The impact of trading CFDs on margin
Let’s look at what difference it makes to a trade when you trade on margin…
Say Company ABC is trading at 100c a share.
Jack decide to buy 1,000 shares. This costs him R1,000.
Two months later, the share price has risen to 150c, so he decides to sell. He receives R1,500 (1,000 x 150c). That’s a R500 profit (R1,500 – R1,000).
By not trading on margin, Jack makes a 50% profit from a 50% share price rise.
Sally decides to do the same trade, but she buys CFDs
, which trade on margin. By trading on margin, she gears up the money she has to trade with.
So Sally buys 1,000 Company ABC CFDs trading at 100c each.
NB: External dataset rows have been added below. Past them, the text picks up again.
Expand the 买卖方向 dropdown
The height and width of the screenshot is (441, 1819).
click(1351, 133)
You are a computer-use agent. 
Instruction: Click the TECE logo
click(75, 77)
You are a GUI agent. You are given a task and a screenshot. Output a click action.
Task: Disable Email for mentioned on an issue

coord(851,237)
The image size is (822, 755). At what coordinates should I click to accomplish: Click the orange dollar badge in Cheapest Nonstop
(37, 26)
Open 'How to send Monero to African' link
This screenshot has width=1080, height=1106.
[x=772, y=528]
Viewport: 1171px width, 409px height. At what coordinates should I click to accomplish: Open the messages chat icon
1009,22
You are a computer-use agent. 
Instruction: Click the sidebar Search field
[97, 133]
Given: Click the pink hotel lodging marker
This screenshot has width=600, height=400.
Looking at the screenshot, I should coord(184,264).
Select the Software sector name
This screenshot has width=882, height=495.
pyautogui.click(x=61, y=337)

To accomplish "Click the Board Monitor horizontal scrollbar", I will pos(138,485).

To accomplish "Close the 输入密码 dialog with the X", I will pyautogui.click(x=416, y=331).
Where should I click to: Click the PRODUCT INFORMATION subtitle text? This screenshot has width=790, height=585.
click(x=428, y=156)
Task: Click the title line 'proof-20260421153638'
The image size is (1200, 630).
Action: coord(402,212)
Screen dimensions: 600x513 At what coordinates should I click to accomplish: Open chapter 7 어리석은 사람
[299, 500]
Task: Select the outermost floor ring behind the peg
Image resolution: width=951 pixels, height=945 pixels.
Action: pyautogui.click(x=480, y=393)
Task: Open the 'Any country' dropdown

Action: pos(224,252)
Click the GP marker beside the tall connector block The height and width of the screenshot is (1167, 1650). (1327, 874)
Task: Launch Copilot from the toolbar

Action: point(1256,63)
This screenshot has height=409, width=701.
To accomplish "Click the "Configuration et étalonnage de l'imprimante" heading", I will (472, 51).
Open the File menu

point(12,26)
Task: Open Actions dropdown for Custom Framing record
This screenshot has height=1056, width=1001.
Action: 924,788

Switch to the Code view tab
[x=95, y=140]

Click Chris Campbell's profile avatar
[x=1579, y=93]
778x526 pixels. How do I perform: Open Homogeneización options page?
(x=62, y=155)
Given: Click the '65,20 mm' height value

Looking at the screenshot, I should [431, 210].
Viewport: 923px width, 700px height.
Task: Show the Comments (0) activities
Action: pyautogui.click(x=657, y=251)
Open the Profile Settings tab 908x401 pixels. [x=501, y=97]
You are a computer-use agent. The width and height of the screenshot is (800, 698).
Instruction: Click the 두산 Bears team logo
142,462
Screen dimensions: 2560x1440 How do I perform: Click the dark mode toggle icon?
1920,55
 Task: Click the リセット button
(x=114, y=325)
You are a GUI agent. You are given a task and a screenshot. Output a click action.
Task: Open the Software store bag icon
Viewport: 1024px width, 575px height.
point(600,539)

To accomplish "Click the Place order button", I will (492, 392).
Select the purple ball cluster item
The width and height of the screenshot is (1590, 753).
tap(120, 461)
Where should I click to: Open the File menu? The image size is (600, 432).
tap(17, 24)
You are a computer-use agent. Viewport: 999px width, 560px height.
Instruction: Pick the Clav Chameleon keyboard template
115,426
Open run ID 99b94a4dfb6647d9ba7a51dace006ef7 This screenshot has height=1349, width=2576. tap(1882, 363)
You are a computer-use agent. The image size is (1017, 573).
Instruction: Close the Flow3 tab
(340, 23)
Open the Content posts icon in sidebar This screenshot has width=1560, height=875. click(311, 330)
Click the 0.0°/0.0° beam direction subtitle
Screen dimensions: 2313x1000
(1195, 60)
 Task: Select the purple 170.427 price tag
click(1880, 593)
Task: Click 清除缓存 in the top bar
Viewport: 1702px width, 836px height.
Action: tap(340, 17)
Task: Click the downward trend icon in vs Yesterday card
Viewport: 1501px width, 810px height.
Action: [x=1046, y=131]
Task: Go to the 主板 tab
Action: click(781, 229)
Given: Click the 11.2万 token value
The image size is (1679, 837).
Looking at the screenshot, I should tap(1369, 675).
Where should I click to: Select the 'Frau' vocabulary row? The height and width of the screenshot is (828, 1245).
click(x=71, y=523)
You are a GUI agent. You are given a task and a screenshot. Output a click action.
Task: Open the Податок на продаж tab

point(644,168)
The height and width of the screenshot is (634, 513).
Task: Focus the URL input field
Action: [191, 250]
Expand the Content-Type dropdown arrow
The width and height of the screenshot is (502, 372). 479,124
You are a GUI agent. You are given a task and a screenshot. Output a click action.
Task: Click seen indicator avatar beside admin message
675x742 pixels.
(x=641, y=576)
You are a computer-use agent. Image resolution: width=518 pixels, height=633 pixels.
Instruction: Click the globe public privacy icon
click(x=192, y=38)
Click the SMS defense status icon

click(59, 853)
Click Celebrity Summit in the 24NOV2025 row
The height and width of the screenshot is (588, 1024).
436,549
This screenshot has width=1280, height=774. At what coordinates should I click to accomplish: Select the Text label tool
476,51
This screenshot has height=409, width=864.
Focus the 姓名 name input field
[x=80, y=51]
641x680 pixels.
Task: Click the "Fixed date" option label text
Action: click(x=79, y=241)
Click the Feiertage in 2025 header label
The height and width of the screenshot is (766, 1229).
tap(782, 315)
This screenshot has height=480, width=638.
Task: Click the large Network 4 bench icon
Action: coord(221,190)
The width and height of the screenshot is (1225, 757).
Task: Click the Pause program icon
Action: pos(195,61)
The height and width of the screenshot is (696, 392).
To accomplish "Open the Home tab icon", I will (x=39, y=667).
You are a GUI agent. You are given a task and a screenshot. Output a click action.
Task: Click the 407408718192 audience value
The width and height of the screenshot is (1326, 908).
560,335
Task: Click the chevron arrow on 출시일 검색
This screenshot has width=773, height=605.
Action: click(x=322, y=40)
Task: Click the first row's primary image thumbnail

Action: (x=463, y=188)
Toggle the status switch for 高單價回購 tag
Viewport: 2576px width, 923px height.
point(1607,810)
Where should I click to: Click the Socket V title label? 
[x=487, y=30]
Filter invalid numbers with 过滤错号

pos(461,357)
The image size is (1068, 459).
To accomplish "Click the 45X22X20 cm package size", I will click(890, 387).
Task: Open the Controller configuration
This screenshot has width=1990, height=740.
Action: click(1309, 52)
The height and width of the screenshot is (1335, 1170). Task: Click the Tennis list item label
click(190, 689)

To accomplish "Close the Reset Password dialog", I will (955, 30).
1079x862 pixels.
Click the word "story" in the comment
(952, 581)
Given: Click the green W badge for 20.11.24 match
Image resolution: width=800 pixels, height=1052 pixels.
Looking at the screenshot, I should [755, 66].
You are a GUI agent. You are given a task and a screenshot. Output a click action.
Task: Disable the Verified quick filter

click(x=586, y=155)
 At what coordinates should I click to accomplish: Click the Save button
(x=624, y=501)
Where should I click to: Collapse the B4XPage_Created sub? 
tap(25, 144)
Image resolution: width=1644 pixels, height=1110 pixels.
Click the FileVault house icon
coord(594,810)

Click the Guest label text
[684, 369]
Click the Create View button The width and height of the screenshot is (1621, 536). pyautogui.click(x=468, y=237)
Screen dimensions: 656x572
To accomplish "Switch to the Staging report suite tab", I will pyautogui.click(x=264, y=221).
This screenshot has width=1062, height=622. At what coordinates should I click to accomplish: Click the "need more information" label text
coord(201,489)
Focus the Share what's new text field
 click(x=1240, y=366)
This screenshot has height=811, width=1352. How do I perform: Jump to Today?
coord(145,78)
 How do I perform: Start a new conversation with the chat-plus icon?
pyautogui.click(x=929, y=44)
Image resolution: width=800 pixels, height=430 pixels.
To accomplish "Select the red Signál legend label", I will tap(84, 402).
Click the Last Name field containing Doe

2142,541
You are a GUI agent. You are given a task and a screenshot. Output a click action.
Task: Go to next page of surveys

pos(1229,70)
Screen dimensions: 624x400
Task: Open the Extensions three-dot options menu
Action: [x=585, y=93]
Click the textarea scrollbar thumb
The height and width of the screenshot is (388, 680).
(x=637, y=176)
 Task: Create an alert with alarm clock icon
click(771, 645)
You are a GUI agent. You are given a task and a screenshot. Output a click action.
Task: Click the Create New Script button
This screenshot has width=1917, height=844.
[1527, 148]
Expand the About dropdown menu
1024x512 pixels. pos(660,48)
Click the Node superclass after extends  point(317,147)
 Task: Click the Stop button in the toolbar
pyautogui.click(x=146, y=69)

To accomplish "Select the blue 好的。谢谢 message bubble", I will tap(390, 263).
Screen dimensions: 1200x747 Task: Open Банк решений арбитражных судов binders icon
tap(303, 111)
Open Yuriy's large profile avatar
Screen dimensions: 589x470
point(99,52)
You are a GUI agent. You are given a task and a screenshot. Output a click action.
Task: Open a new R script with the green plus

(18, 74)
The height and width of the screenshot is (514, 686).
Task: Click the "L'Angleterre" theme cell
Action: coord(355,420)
Her total exposure is still R1,000, but the margin requirement is only 10%. This means she only has to deposit R100 to open the trade.
Two months later, when the share price hits 150c, she sells. But as she’s trading on margin, Sally also makes a profit of R500, but this is a 500% profit on her initial margin, much more than Jack’s 50% gain.
(For simplicity, these examples exclude trading costs.)
You may already have bought on margin
But buying on margin isn’t just for trading shares. You may already have put the principle to work when buying a house.
Say you buy a house at R1 million. Chances are you’ll go to the bank for a loan to cover the bulk of the cost.
If you put down 10% of your property’s value, you take possession of your house and move in, but you only paid for a fraction of it. This is exactly the idea with trading on margin.
If you’re house rises in value and you sell, you get to keep the profit too.
So there you have it. Getting to grips with gearing and margin.